### [Gestellte Aufgabe 1]
Wie lautet der Satz „Jugendarmut findet im Bericht keine explizite Erwähnung.“ aus dem Text zur Jugendarmut im Armuts- und Reichtumsbericht auf Englisch?
### [Gestellte Aufgabe 2]
Wie geht der Text zur Jugendarmut im Armuts- und Reichtumsbericht nach seinem letzten Satz weiter? Schreiben Sie die Fortsetzung.

### [Vorliegender Auszug]
■ ■ ■ ■

Jugendarmut kein eigenständiges Thema im neuen Armuts- und Reichtumsbericht

Jugend (14 – 27 Jahre) wird im aktuellen Entwurf des Armuts- und Reichtumsbericht nicht als eigenständige Lebensphase herausgestellt sondern im Kontext von Familie oder im Zusammenhang mit dem Übergang von Schule und Beruf thematisiert. Jugendarmut findet im Bericht keine explizite Erwähnung.

Aus Perspektive der Jugendsozialarbeit enthält der Entwurf zum Armuts- und Reichtumsbericht jedoch eine Vielzahl relevanter Analysen und Informationen die im Folgenden bereits angerissen werden.

■ ■ ■ ■

Quelldaten
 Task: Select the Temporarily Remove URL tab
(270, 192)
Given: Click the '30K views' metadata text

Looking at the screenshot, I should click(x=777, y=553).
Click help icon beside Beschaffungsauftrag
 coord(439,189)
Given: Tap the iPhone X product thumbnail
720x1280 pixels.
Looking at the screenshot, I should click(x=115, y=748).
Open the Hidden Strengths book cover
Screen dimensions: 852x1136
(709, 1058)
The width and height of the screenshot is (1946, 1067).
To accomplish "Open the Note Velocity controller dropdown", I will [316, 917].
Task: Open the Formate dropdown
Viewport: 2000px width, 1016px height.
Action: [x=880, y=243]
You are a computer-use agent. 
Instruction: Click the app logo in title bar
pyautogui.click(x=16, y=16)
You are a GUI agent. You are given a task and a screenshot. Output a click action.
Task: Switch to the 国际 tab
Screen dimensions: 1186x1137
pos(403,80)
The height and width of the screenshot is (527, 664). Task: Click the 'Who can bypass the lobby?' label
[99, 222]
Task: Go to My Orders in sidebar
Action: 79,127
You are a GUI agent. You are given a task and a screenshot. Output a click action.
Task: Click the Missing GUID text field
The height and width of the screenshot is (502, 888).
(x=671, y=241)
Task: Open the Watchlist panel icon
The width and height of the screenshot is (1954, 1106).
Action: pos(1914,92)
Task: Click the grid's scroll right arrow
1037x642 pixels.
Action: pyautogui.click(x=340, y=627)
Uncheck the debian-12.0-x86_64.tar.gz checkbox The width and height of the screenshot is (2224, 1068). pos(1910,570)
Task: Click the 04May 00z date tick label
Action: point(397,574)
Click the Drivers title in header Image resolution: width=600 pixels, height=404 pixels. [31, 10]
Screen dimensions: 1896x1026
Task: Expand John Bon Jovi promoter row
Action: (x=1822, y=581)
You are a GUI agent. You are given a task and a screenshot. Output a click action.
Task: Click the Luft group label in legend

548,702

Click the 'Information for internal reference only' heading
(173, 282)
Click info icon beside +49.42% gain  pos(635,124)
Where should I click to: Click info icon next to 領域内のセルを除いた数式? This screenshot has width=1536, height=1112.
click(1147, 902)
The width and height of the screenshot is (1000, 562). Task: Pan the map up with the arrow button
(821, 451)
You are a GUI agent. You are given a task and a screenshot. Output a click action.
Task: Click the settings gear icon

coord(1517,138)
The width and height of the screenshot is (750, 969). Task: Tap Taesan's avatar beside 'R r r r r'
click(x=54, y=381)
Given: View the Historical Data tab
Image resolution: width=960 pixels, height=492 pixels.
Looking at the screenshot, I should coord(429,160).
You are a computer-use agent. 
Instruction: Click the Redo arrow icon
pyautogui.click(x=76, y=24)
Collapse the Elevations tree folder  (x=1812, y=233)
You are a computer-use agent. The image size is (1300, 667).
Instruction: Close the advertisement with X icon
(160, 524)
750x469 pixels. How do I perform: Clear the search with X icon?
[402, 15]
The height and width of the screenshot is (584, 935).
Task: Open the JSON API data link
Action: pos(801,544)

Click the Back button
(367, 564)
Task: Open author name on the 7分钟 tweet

■ ■ ■ ■

### [Schriftliche Antwort 1]
Youth poverty is not explicitly mentioned in the report.

### [Schriftliche Antwort 2]
Aus dem aktuellen Entwurf zum Armuts- und Reichtumsbericht der Bundesregierung vom 17.09.2012:
Auftrag, Ziel und Datenlage
Die Bundesregierung ist durch die Beschlüsse des Bundestages vom 27. Januar 2000 und 19. Oktober 2001 aufgefordert, regelmäßig in der Mitte einer Legislaturperiode einen Armutsund Reichtumsbericht vorzulegen. Gemäß diesem Auftrag setzt die Bundesregierung mit dem vorliegenden 4. Armuts- und Reichtumsbericht die 2001 begonnene Bestandsaufnahme der sozialen Lage in Deutschland fort. Daten und Analysen geben Orientierung und schaffen eine Grundlage für empiriegestützte Politik. Dargestellt und analysiert werden primär die Entwicklungen der vergangenen vier Jahre. Es handelt sich damit nicht um einen Trendreport mit Szenarien und Prognosen aufgrund von Modellrechnungen. …

Da die Erfolgs- und Risikofaktoren in den verschiedenen Lebensphasen eines Menschen (frühe Jahre, junges Erwachsenenalter, mittleres Erwachsenenalter, älteres und ältestes Erwachsenenalter) unterschiedlich sind und frühere Lebensphasen die Chancen in den späteren beeinflussen, orientiert sich der Bericht, Empfehlungen aus der Wissenschaft folgend, an den Lebensphasen.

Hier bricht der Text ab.